**Records for the task**

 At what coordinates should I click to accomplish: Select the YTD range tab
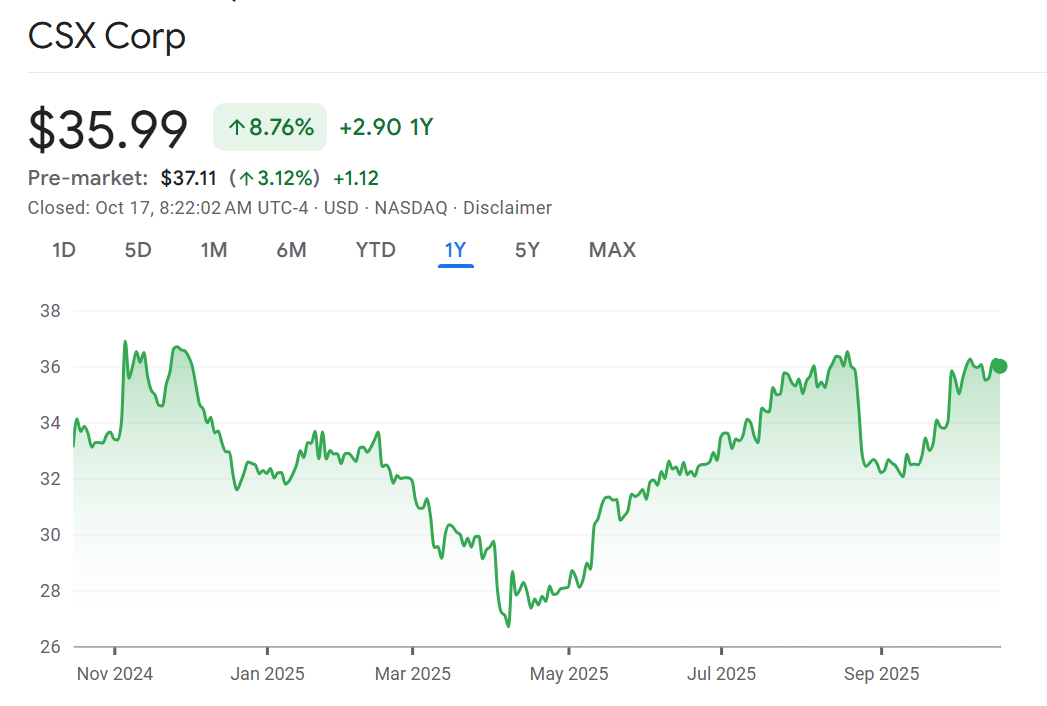coord(376,250)
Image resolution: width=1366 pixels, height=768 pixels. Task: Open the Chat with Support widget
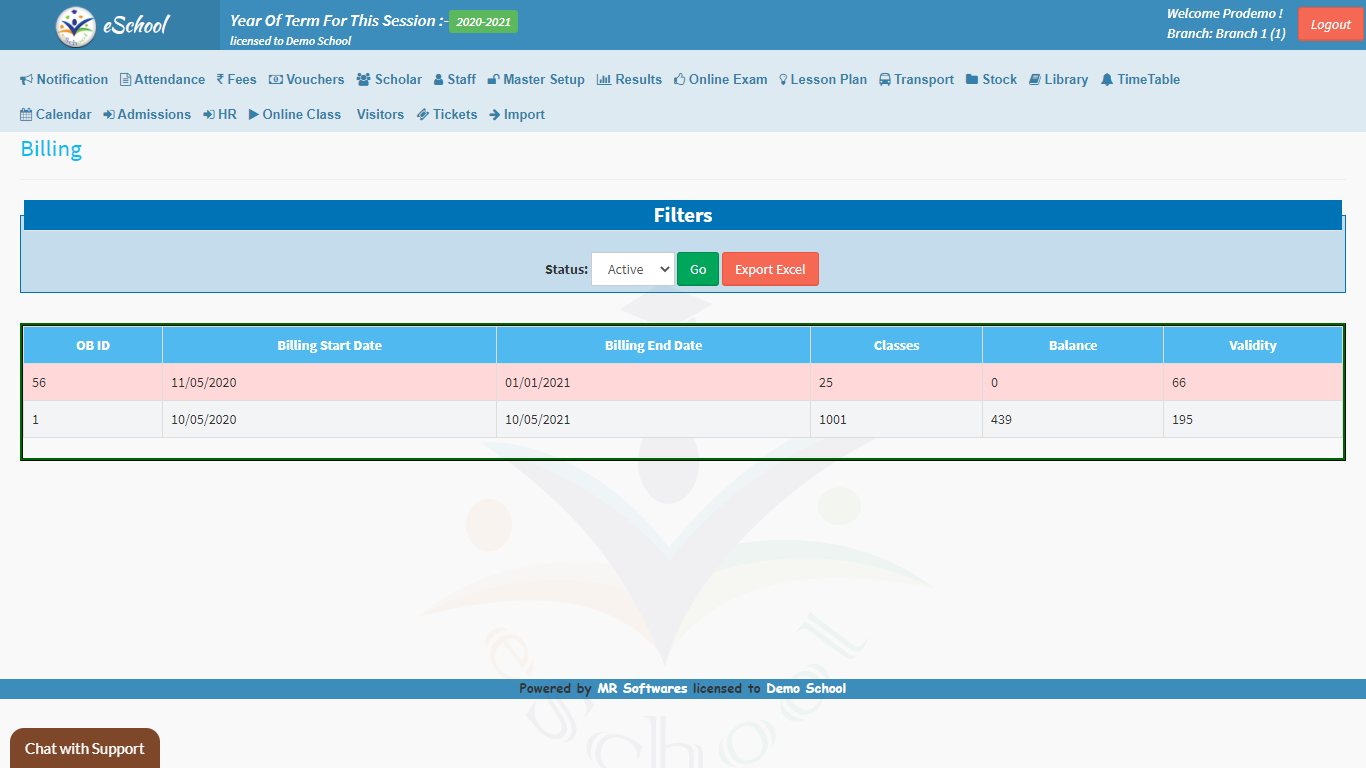click(x=85, y=748)
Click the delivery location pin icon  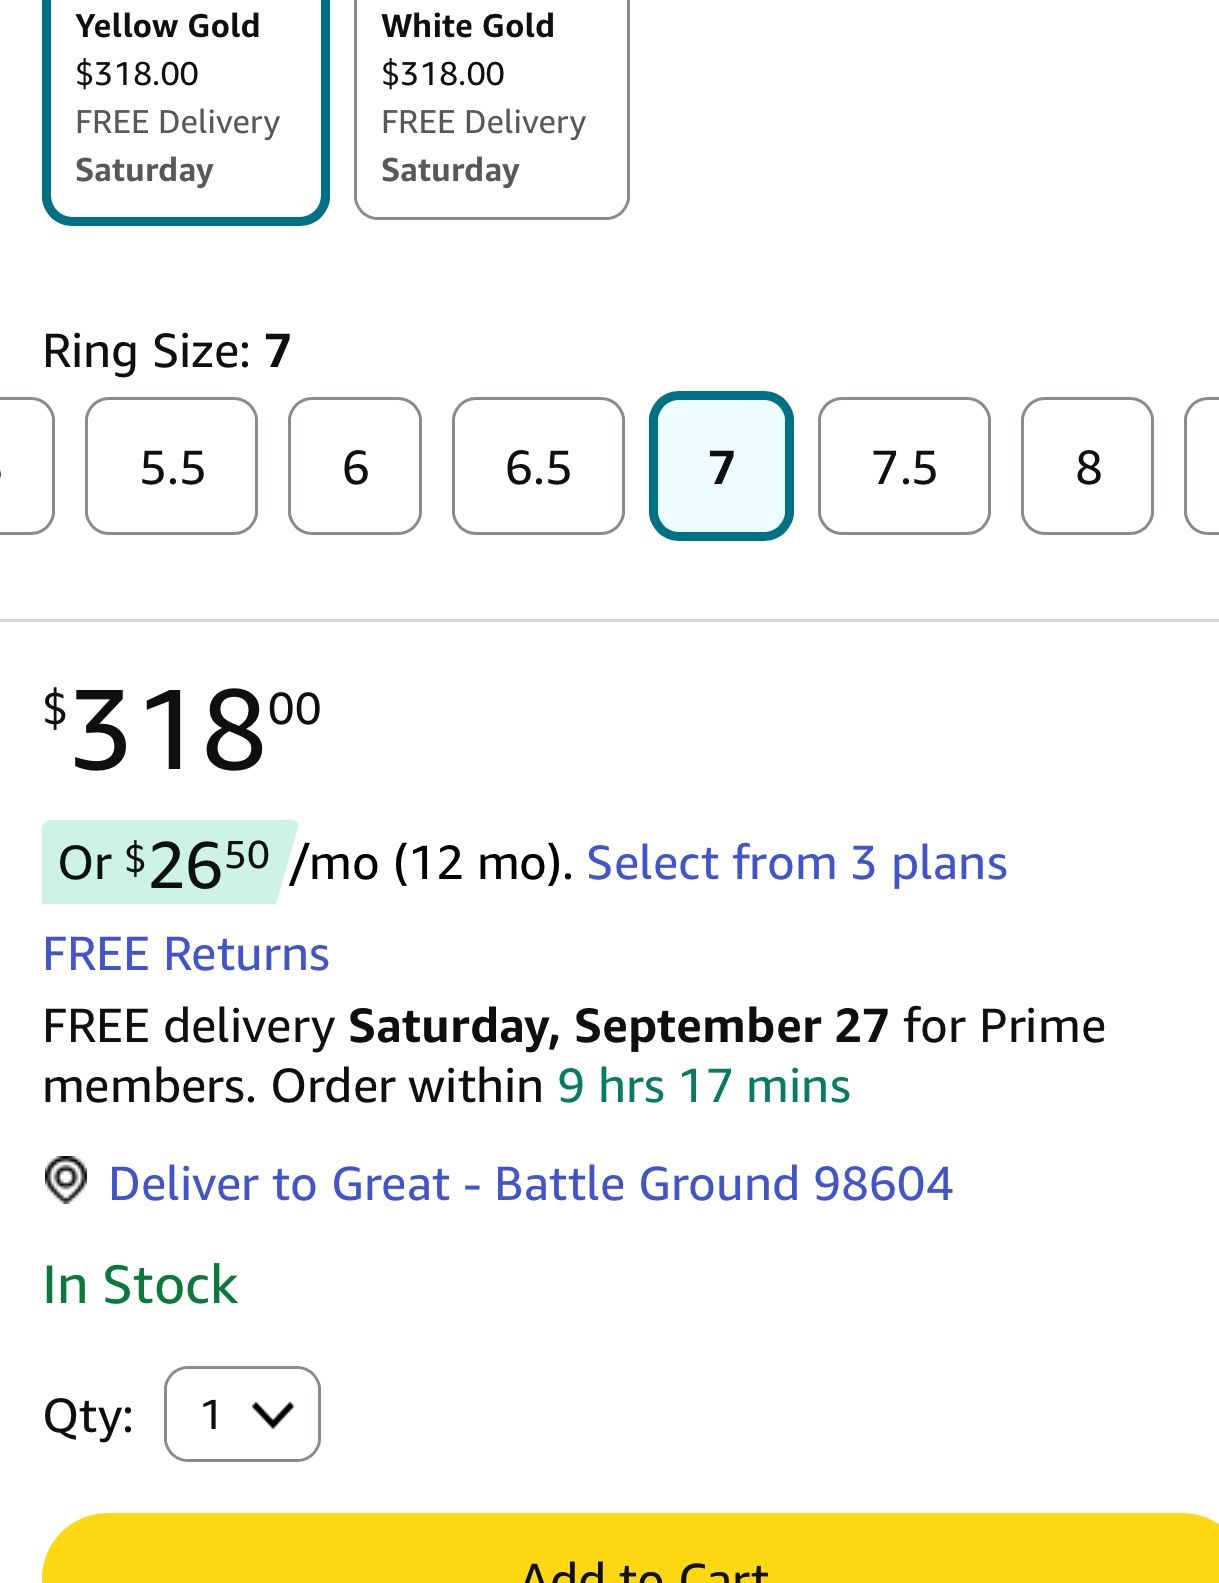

**Work instructions**
Output the full set of records above without changing a word, and drop the images.

**Expected output**
 At what coordinates should I click to accomplish: Select the YTD range tab
coord(376,250)
Image resolution: width=1366 pixels, height=768 pixels. Task: Open the Chat with Support widget
click(x=85, y=748)
Click the delivery location pin icon  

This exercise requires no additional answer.